TASK INPUT →
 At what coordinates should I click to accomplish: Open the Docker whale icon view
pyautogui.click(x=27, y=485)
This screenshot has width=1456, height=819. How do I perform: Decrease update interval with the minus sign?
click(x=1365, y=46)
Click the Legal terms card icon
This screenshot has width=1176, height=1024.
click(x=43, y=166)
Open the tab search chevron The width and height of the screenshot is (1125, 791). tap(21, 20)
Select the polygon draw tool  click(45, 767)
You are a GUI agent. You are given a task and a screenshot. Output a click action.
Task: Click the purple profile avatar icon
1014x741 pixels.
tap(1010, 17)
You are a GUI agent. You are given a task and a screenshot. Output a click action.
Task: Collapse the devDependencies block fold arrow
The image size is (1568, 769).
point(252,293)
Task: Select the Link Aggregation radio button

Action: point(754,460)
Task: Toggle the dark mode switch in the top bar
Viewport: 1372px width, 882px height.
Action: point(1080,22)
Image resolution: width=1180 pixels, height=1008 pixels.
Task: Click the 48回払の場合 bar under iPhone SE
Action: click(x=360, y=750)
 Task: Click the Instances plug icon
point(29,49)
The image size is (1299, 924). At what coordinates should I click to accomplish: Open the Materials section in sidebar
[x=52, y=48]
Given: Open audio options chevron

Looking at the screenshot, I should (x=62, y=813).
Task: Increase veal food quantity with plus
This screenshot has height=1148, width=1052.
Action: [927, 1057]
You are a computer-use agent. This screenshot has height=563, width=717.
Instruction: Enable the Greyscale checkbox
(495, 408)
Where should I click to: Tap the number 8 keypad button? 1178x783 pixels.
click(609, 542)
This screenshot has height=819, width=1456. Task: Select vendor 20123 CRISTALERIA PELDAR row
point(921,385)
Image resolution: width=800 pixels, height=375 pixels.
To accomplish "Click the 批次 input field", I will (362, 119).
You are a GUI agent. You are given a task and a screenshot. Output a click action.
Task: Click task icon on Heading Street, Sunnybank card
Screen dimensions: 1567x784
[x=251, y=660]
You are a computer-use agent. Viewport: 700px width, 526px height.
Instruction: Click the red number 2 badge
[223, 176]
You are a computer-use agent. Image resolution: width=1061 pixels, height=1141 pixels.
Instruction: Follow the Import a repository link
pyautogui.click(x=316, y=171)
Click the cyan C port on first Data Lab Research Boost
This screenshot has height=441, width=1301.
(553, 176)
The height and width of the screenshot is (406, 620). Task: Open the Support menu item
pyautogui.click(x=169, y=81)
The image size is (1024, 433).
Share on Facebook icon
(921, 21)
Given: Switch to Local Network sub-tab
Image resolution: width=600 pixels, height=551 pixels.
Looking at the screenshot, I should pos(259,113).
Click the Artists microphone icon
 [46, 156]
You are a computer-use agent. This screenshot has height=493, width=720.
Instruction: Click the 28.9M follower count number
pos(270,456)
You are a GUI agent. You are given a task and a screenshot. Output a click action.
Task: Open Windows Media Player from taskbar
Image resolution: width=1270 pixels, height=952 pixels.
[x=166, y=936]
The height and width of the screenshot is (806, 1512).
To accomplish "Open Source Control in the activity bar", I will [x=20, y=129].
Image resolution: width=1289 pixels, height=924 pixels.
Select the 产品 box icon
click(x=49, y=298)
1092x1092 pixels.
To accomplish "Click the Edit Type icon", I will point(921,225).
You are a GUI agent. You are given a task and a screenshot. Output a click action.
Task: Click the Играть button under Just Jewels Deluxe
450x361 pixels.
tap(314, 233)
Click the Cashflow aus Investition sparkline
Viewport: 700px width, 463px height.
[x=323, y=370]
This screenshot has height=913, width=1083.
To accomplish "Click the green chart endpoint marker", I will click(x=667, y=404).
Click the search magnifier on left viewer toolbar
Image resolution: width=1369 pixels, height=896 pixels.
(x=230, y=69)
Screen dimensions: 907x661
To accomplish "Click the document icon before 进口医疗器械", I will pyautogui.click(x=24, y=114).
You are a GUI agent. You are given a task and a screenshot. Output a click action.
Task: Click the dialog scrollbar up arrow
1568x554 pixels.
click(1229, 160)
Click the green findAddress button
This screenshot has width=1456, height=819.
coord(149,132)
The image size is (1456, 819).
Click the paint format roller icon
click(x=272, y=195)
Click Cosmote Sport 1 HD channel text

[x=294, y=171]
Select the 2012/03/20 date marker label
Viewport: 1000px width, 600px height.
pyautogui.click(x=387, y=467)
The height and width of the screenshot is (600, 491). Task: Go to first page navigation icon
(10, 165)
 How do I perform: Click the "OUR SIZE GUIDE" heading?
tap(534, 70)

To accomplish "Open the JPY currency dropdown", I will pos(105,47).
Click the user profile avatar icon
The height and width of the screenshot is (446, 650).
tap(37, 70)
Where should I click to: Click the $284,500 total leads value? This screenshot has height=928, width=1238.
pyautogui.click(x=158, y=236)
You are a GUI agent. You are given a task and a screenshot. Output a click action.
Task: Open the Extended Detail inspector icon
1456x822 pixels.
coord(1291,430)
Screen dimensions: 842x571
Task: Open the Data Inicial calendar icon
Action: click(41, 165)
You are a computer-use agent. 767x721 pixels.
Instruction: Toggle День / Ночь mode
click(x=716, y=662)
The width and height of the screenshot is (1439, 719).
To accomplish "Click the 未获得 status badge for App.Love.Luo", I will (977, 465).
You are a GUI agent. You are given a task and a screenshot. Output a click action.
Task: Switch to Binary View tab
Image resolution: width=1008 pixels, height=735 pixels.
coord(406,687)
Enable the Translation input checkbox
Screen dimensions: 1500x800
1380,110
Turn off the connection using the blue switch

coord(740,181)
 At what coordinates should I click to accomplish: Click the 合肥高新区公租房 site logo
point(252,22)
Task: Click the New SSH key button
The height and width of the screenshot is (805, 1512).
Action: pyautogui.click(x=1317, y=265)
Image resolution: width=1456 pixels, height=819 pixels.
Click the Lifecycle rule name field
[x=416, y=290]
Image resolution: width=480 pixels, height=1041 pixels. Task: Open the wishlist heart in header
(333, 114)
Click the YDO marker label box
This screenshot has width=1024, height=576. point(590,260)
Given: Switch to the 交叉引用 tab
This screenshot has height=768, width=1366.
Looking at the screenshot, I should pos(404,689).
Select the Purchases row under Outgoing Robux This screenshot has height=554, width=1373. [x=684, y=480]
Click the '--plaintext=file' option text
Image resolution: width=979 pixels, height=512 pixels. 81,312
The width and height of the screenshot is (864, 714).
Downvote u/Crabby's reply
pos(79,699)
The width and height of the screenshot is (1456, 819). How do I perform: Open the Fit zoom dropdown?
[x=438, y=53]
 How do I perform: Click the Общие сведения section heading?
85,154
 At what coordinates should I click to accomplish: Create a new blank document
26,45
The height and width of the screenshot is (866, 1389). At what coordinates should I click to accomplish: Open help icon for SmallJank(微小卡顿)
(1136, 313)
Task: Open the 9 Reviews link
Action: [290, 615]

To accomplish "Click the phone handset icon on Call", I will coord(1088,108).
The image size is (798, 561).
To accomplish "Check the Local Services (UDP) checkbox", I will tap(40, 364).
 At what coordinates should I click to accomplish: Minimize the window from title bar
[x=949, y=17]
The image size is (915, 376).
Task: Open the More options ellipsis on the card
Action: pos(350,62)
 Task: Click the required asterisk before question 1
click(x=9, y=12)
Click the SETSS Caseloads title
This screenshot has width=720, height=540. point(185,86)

REQUIREMENT → Give all of the entries above as a numbered list with one line per item, omitting every blank line.

RESPONSE TO THE EXERCISE →
1.  At what coordinates should I click to accomplish: Open the Docker whale icon view
2. pyautogui.click(x=27, y=485)
3. This screenshot has width=1456, height=819. How do I perform: Decrease update interval with the minus sign?
4. click(x=1365, y=46)
5. Click the Legal terms card icon
6. This screenshot has width=1176, height=1024.
7. click(x=43, y=166)
8. Open the tab search chevron The width and height of the screenshot is (1125, 791). tap(21, 20)
9. Select the polygon draw tool  click(45, 767)
10. You are a GUI agent. You are given a task and a screenshot. Output a click action.
11. Task: Click the purple profile avatar icon
12. 1014x741 pixels.
13. tap(1010, 17)
14. You are a GUI agent. You are given a task and a screenshot. Output a click action.
15. Task: Collapse the devDependencies block fold arrow
16. The image size is (1568, 769).
17. point(252,293)
18. Task: Select the Link Aggregation radio button
19. Action: point(754,460)
20. Task: Toggle the dark mode switch in the top bar
21. Viewport: 1372px width, 882px height.
22. Action: point(1080,22)
23. Image resolution: width=1180 pixels, height=1008 pixels.
24. Task: Click the 48回払の場合 bar under iPhone SE
25. Action: click(x=360, y=750)
26.  Task: Click the Instances plug icon
27. point(29,49)
28. The image size is (1299, 924). At what coordinates should I click to accomplish: Open the Materials section in sidebar
29. [x=52, y=48]
30. Given: Open audio options chevron
31. Looking at the screenshot, I should (x=62, y=813).
32. Task: Increase veal food quantity with plus
33. This screenshot has height=1148, width=1052.
34. Action: [927, 1057]
35. You are a computer-use agent. This screenshot has height=563, width=717.
36. Instruction: Enable the Greyscale checkbox
37. (495, 408)
38. Where should I click to: Tap the number 8 keypad button? 1178x783 pixels.
39. click(609, 542)
40. This screenshot has height=819, width=1456. Task: Select vendor 20123 CRISTALERIA PELDAR row
41. point(921,385)
42. Image resolution: width=800 pixels, height=375 pixels.
43. To accomplish "Click the 批次 input field", I will (362, 119).
44. You are a GUI agent. You are given a task and a screenshot. Output a click action.
45. Task: Click task icon on Heading Street, Sunnybank card
46. Screen dimensions: 1567x784
47. [x=251, y=660]
48. You are a computer-use agent. Viewport: 700px width, 526px height.
49. Instruction: Click the red number 2 badge
50. [223, 176]
51. You are a computer-use agent. Image resolution: width=1061 pixels, height=1141 pixels.
52. Instruction: Follow the Import a repository link
53. pyautogui.click(x=316, y=171)
54. Click the cyan C port on first Data Lab Research Boost
55. This screenshot has height=441, width=1301.
56. (553, 176)
57. The height and width of the screenshot is (406, 620). Task: Open the Support menu item
58. pyautogui.click(x=169, y=81)
59. The image size is (1024, 433).
60. Share on Facebook icon
61. (921, 21)
62. Given: Switch to Local Network sub-tab
63. Image resolution: width=600 pixels, height=551 pixels.
64. Looking at the screenshot, I should pos(259,113).
65. Click the Artists microphone icon
66.  [46, 156]
67. You are a computer-use agent. This screenshot has height=493, width=720.
68. Instruction: Click the 28.9M follower count number
69. pos(270,456)
70. You are a GUI agent. You are given a task and a screenshot. Output a click action.
71. Task: Open Windows Media Player from taskbar
72. Image resolution: width=1270 pixels, height=952 pixels.
73. [x=166, y=936]
74. The height and width of the screenshot is (806, 1512).
75. To accomplish "Open Source Control in the activity bar", I will [x=20, y=129].
76. Image resolution: width=1289 pixels, height=924 pixels.
77. Select the 产品 box icon
78. click(x=49, y=298)
79. 1092x1092 pixels.
80. To accomplish "Click the Edit Type icon", I will point(921,225).
81. You are a GUI agent. You are given a task and a screenshot. Output a click action.
82. Task: Click the Играть button under Just Jewels Deluxe
83. 450x361 pixels.
84. tap(314, 233)
85. Click the Cashflow aus Investition sparkline
86. Viewport: 700px width, 463px height.
87. [x=323, y=370]
88. This screenshot has height=913, width=1083.
89. To accomplish "Click the green chart endpoint marker", I will click(x=667, y=404).
90. Click the search magnifier on left viewer toolbar
91. Image resolution: width=1369 pixels, height=896 pixels.
92. (x=230, y=69)
93. Screen dimensions: 907x661
94. To accomplish "Click the document icon before 进口医疗器械", I will pyautogui.click(x=24, y=114).
95. You are a GUI agent. You are given a task and a screenshot. Output a click action.
96. Task: Click the dialog scrollbar up arrow
97. 1568x554 pixels.
98. click(1229, 160)
99. Click the green findAddress button
100. This screenshot has width=1456, height=819.
101. coord(149,132)
102. The image size is (1456, 819).
103. Click the paint format roller icon
104. click(x=272, y=195)
105. Click Cosmote Sport 1 HD channel text
106. [x=294, y=171]
107. Select the 2012/03/20 date marker label
108. Viewport: 1000px width, 600px height.
109. pyautogui.click(x=387, y=467)
110. The height and width of the screenshot is (600, 491). Task: Go to first page navigation icon
111. (10, 165)
112.  How do I perform: Click the "OUR SIZE GUIDE" heading?
113. tap(534, 70)
114. To accomplish "Open the JPY currency dropdown", I will pos(105,47).
115. Click the user profile avatar icon
116. The height and width of the screenshot is (446, 650).
117. tap(37, 70)
118. Where should I click to: Click the $284,500 total leads value? This screenshot has height=928, width=1238.
119. pyautogui.click(x=158, y=236)
120. You are a GUI agent. You are given a task and a screenshot. Output a click action.
121. Task: Open the Extended Detail inspector icon
122. 1456x822 pixels.
123. coord(1291,430)
124. Screen dimensions: 842x571
125. Task: Open the Data Inicial calendar icon
126. Action: click(41, 165)
127. You are a computer-use agent. 767x721 pixels.
128. Instruction: Toggle День / Ночь mode
129. click(x=716, y=662)
130. The width and height of the screenshot is (1439, 719).
131. To accomplish "Click the 未获得 status badge for App.Love.Luo", I will (977, 465).
132. You are a GUI agent. You are given a task and a screenshot. Output a click action.
133. Task: Switch to Binary View tab
134. Image resolution: width=1008 pixels, height=735 pixels.
135. coord(406,687)
136. Enable the Translation input checkbox
137. Screen dimensions: 1500x800
138. 1380,110
139. Turn off the connection using the blue switch
140. coord(740,181)
141.  At what coordinates should I click to accomplish: Click the 合肥高新区公租房 site logo
142. point(252,22)
143. Task: Click the New SSH key button
144. The height and width of the screenshot is (805, 1512).
145. Action: pyautogui.click(x=1317, y=265)
146. Image resolution: width=1456 pixels, height=819 pixels.
147. Click the Lifecycle rule name field
148. [x=416, y=290]
149. Image resolution: width=480 pixels, height=1041 pixels. Task: Open the wishlist heart in header
150. (333, 114)
151. Click the YDO marker label box
152. This screenshot has width=1024, height=576. point(590,260)
153. Given: Switch to the 交叉引用 tab
154. This screenshot has height=768, width=1366.
155. Looking at the screenshot, I should pos(404,689).
156. Select the Purchases row under Outgoing Robux This screenshot has height=554, width=1373. [x=684, y=480]
157. Click the '--plaintext=file' option text
158. Image resolution: width=979 pixels, height=512 pixels. 81,312
159. The width and height of the screenshot is (864, 714).
160. Downvote u/Crabby's reply
161. pos(79,699)
162. The width and height of the screenshot is (1456, 819). How do I perform: Open the Fit zoom dropdown?
163. [x=438, y=53]
164.  How do I perform: Click the Общие сведения section heading?
165. 85,154
166.  At what coordinates should I click to accomplish: Create a new blank document
167. 26,45
168. The height and width of the screenshot is (866, 1389). At what coordinates should I click to accomplish: Open help icon for SmallJank(微小卡顿)
169. (1136, 313)
170. Task: Open the 9 Reviews link
171. Action: [290, 615]
172. To accomplish "Click the phone handset icon on Call", I will coord(1088,108).
173. The image size is (798, 561).
174. To accomplish "Check the Local Services (UDP) checkbox", I will tap(40, 364).
175.  At what coordinates should I click to accomplish: Minimize the window from title bar
176. [x=949, y=17]
177. The image size is (915, 376).
178. Task: Open the More options ellipsis on the card
179. Action: pos(350,62)
180.  Task: Click the required asterisk before question 1
181. click(x=9, y=12)
182. Click the SETSS Caseloads title
183. This screenshot has width=720, height=540. point(185,86)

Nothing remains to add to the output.